Complete the following:
1. In the inequality thread, which inequality does the final argument rely on?
2. Rewrite the entries as a numbered list, from the line containing "What do you see at coordinates (835, 316)" through the last line of the entries, omitting blank lines.

Why is $\left(\sum\limits_{k=1}^n a_k^{1/2}\right)^2\le\left(\sum\limits_{k=1}^n a_k^{1/3}\right)^3$ with $a_k$ nonnegative
Writing
$\left(\sum\limits_{k=1}^n a_k^{1/2}\right)^2=\left(\sum\limits_{k=1}^n a_ka_k^{-1/2}\right)^2$
$\left(\sum\limits_{k=1}^n a_k^{1/3}\right)^3=\left(\sum\limits_{k=1}^n a_ka_k^{-2/3}\right)^3$
and assuming $\sum\limits_{k=1}^n a_k=1$ the inequality is equivalent to,
$\left(\sum\limits_{k=1}^n a_ka_k^{-1/2}\right)^{-2}\ge\left(\sum\limits_{k=1}^n a_ka_k^{-2/3}\right)^{-3}$
This is almost the power mean inequality, if the exponent on the RHS were $-\frac 32$ instead of $-3$ but if $\sum\limits_{k=1}^n a_k=1$ then $\sum\limits_{k=1}^n a_k^{1/3}\ge1$ hence $\left(\sum\limits_{k=1}^n a_ka_k^{-2/3}\right)^{-\frac32}\ge \left(\sum\limits_{k=1}^n a_ka_k^{-2/3}\right)^{-3}$ so we're done
Is there a possibility to solve this more directly
We need to prove that $$3\sum\limits_{i\neq j}\sqrt[3]{a_i^2a_j}+6\sum\limits_{i\neq j,j\neq k,k\neq i }\sqrt[3]{a_ia_ja_k}\geq2\sum\limits_{i\neq j}\sqrt{a_ia_j},$$ which is obvious because by AM-GM $\sqrt[3]{a_i^2a_j}+\sqrt[3]{a_j^2a_i}\geq2\sqrt{a_ia_j}$.
Done!

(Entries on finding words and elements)
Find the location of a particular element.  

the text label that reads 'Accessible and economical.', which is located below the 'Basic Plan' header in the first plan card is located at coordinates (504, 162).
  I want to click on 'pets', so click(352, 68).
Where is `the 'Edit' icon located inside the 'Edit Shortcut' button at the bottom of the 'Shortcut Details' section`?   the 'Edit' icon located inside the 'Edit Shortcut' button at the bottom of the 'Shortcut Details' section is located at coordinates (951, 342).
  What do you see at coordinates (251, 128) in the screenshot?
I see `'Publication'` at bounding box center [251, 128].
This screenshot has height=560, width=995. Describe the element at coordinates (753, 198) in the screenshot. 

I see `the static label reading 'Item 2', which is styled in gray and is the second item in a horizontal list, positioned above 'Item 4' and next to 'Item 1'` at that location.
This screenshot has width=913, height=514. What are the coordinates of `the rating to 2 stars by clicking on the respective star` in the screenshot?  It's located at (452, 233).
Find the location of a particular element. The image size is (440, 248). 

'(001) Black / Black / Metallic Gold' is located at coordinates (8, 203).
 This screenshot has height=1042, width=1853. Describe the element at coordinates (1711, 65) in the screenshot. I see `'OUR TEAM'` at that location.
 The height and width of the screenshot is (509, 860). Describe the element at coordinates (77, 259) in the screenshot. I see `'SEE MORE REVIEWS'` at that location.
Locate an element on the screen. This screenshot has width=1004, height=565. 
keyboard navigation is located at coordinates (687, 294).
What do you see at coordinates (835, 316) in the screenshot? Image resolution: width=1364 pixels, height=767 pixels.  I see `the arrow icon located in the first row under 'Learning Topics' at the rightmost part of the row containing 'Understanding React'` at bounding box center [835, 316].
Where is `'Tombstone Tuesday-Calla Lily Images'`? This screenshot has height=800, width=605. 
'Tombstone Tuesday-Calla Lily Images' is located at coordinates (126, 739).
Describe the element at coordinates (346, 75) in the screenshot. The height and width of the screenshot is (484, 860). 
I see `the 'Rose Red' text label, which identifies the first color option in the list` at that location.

Answers to the problems:
1. AM-GM, which gives $\sqrt[3]{a_i^2a_j}+\sqrt[3]{a_j^2a_i}\geq2\sqrt{a_ia_j}$.

2.
1. What do you see at coordinates (835, 316) in the screenshot? Image resolution: width=1364 pixels, height=767 pixels.  I see `the arrow icon located in the first row under 'Learning Topics' at the rightmost part of the row containing 'Understanding React'` at bounding box center [835, 316].
2. Where is `'Tombstone Tuesday-Calla Lily Images'`? This screenshot has height=800, width=605. 
3. 'Tombstone Tuesday-Calla Lily Images' is located at coordinates (126, 739).
4. Describe the element at coordinates (346, 75) in the screenshot. The height and width of the screenshot is (484, 860). 
5. I see `the 'Rose Red' text label, which identifies the first color option in the list` at that location.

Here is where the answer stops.